Baca juga: Merayakan Kelegendaan Michael Jackson
Avip Priatna pada tahun 2000-an baru kembali dari sekolah musik di Vienna. Sekembali ke Tanah Air, telinga Avip setiap hari terpapar lagu-lagu pop yang sedang naik daun. Avip menyebut masa 1990-an hingga 2000-an sebagai era baru musik pop.
Pada masa itu bermunculan grup musik yang hampir semuanya melahirkan lagu hit, alias lagu yang ”memukul” atau populer di telinga orang. Era baru tersebut juga dikondisikan oleh produktifnya label internasional yang ada di negeri ini, seperti Sony Music, Warner, Universal Music, EMI, dan BMG.
Dalam ”Simfoni untuk Bangsa”, lagu-lagu pop pada masa tersebut diangkat sebagai menu utama.
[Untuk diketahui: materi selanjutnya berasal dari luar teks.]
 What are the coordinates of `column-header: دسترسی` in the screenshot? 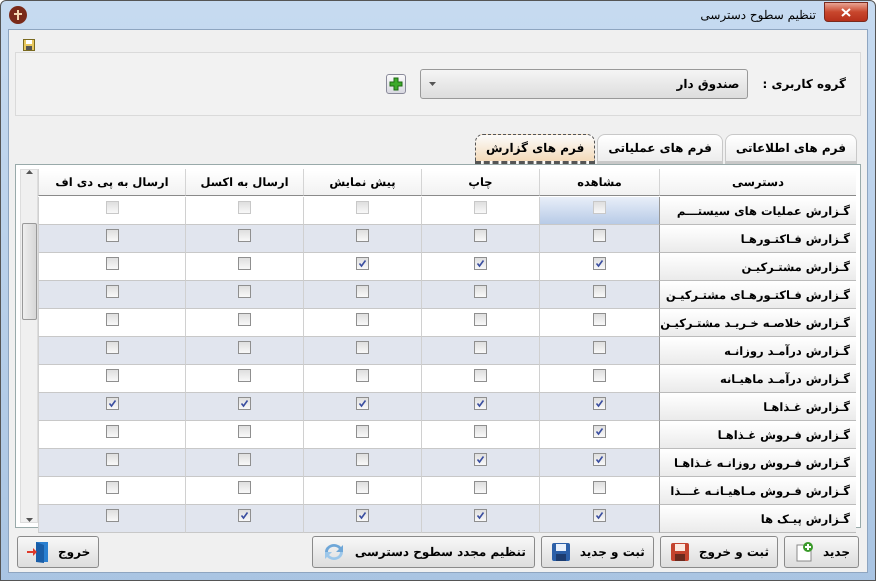 It's located at (758, 182).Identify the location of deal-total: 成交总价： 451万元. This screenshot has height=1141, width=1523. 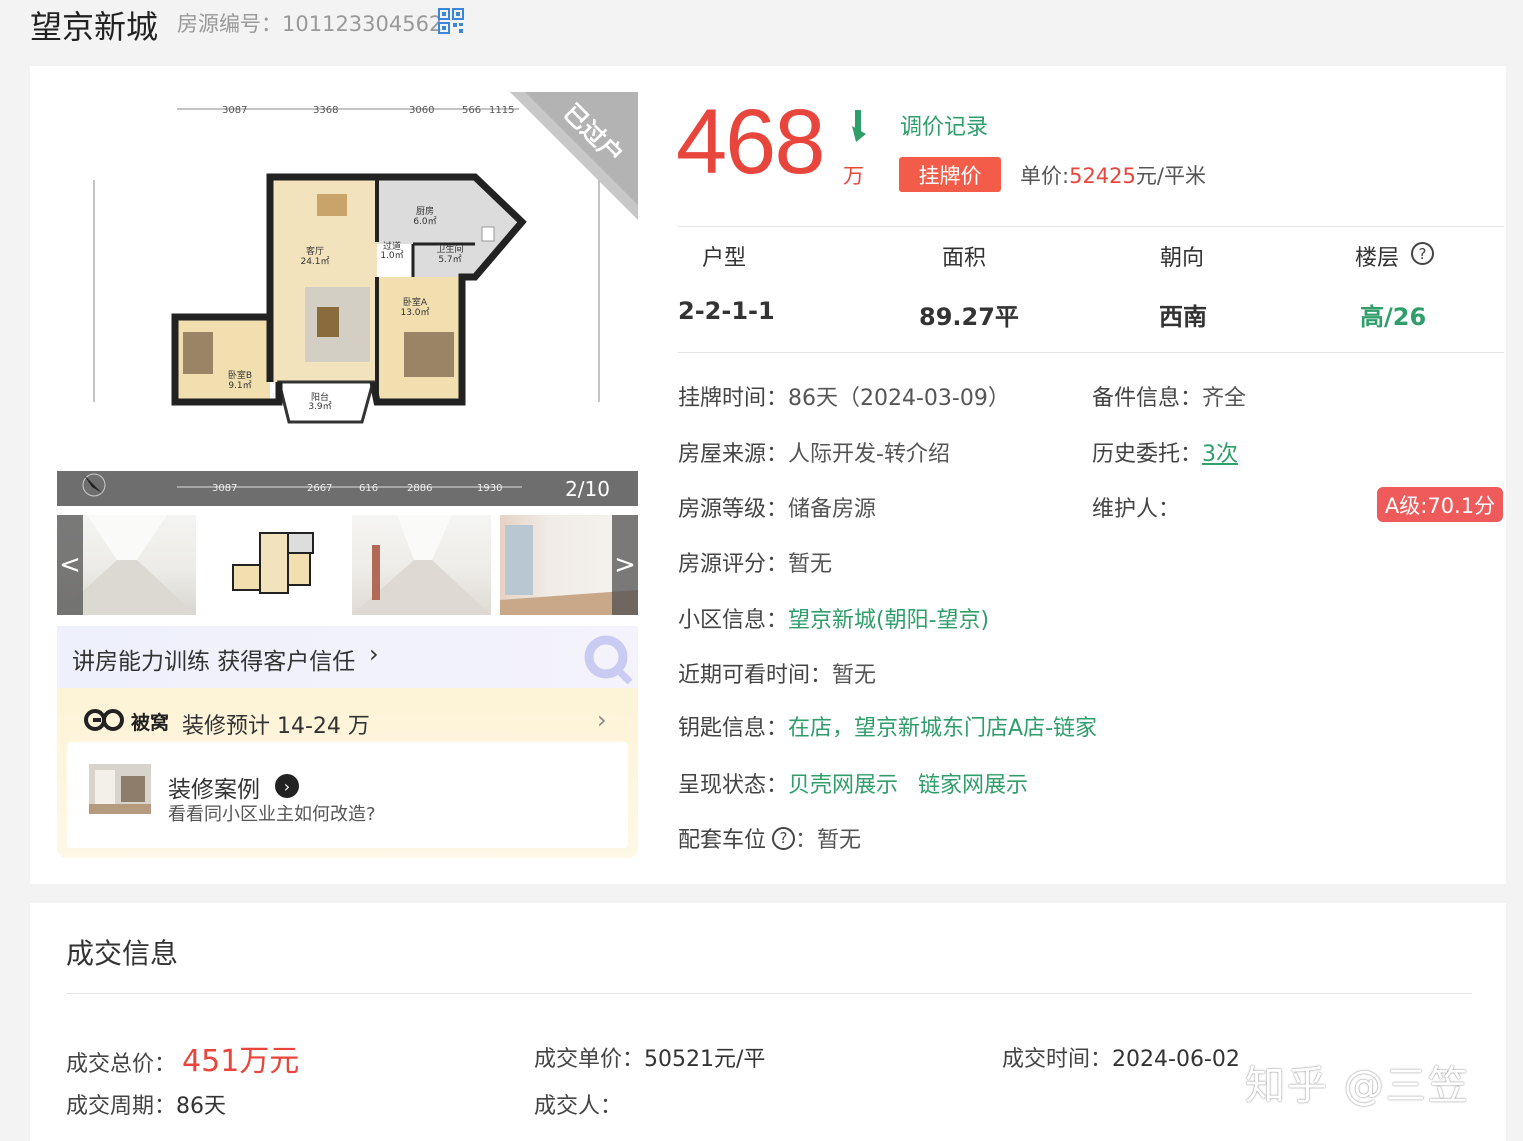
(183, 1062).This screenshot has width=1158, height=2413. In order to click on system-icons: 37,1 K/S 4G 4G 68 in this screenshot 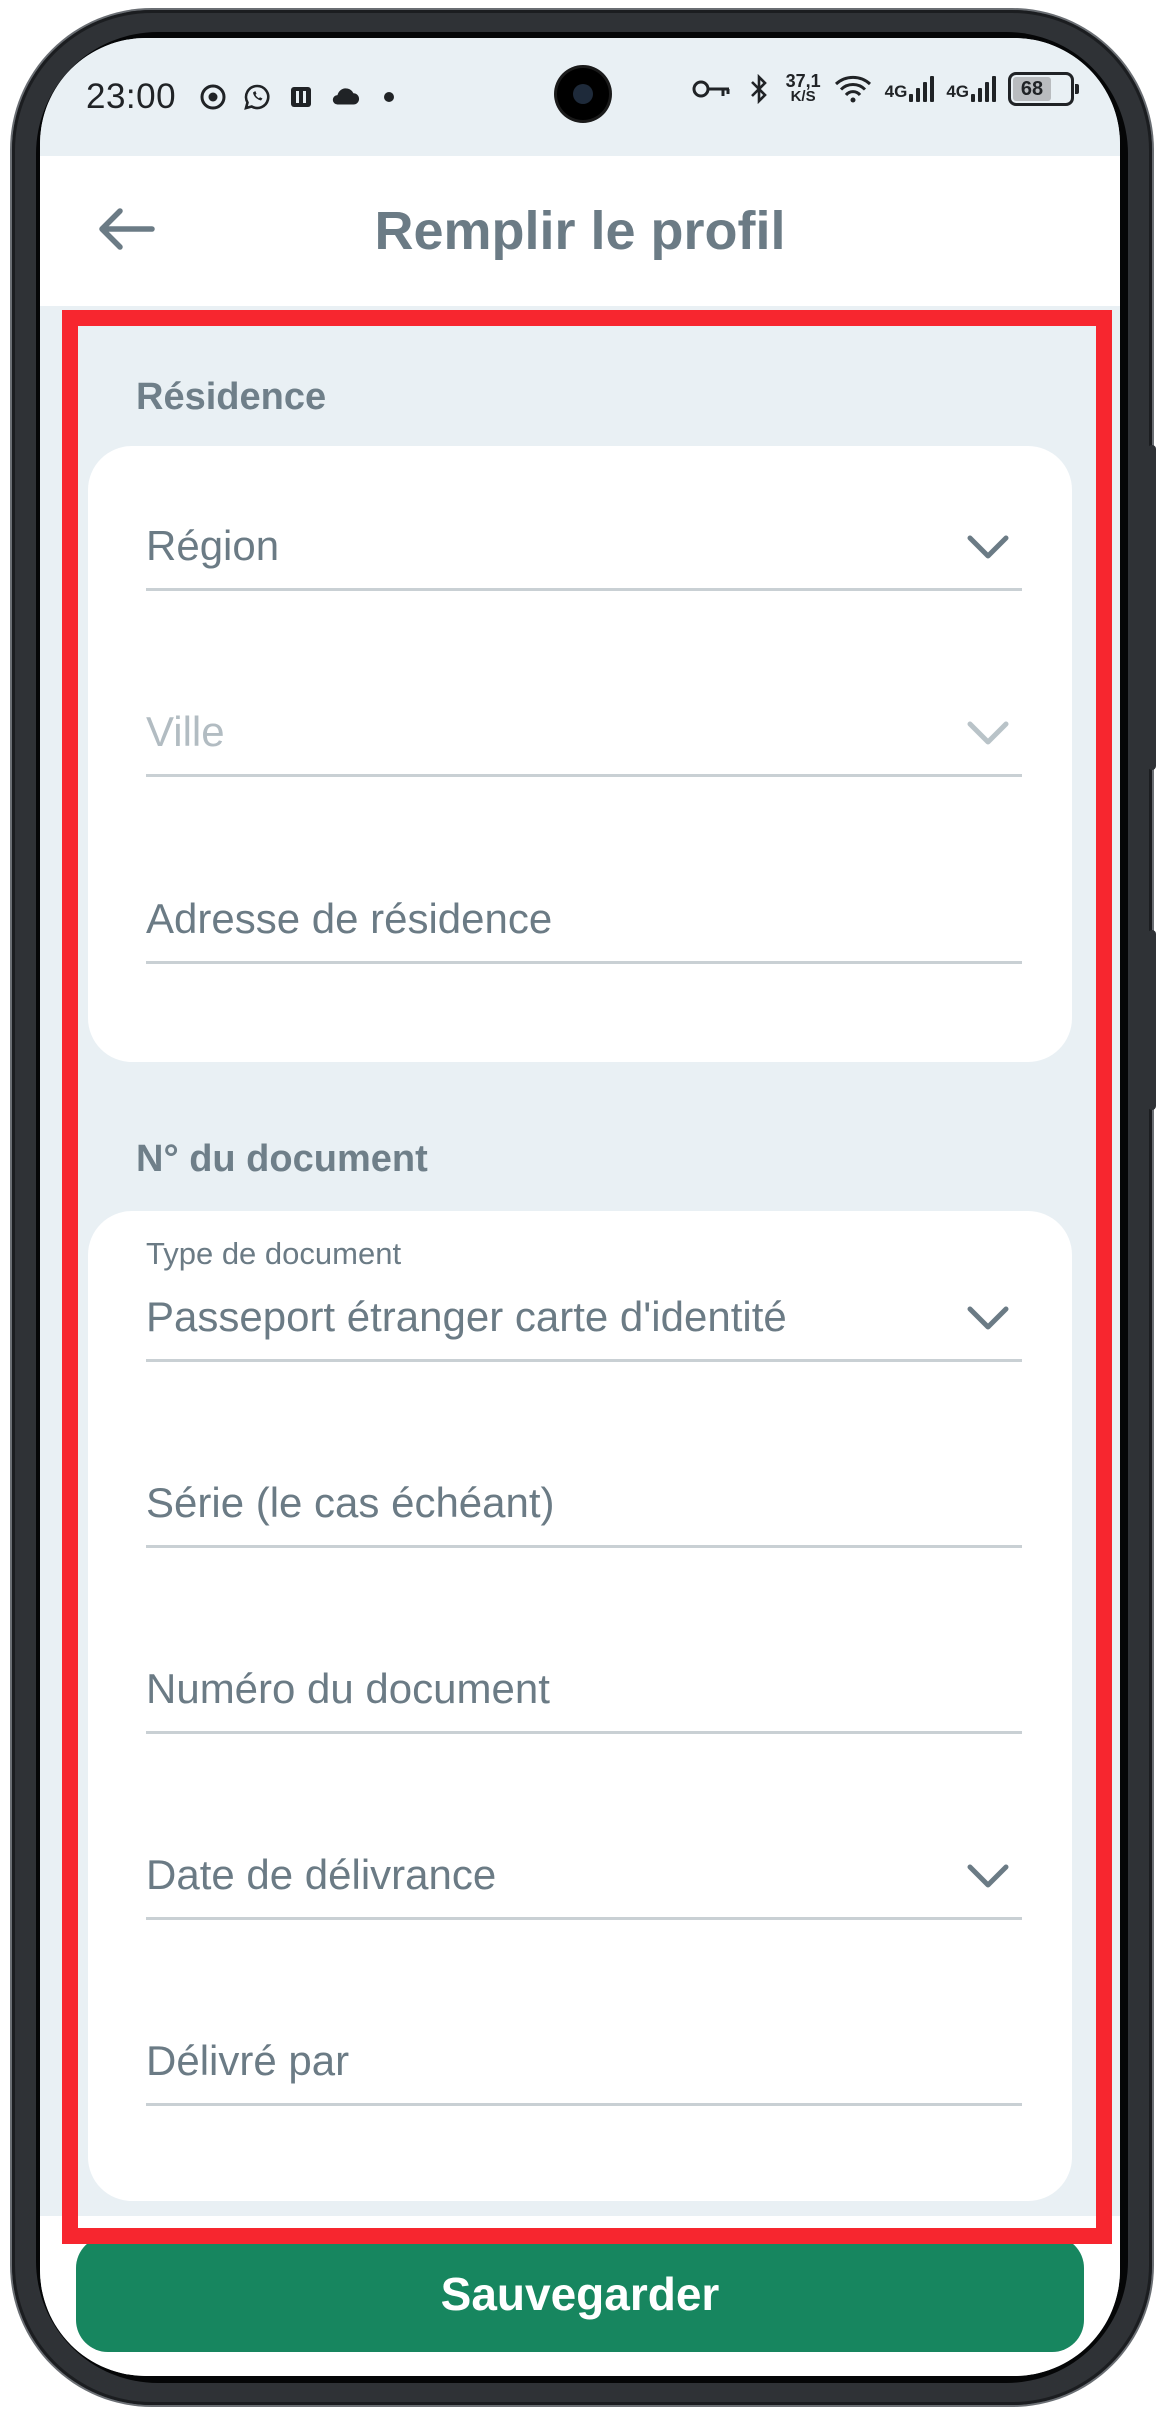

Ada semacam retrospeksi atas musik pop pada masa itu yang oleh Avip Priatna disebut sebagai era baru musik pop.
Dalam garapan Jakarta Concert Orchestra, lagu-lagu pop tersebut diolah dalam karya simfonikal. Karya tidak berubah, tetapi menemukan versi keindahannya yang lain. Itu mengapa penikmat masih bisa bernostalgia dengan lagu era 1990-an sampai 2000-an di tengah pergelaran orkes simfoni.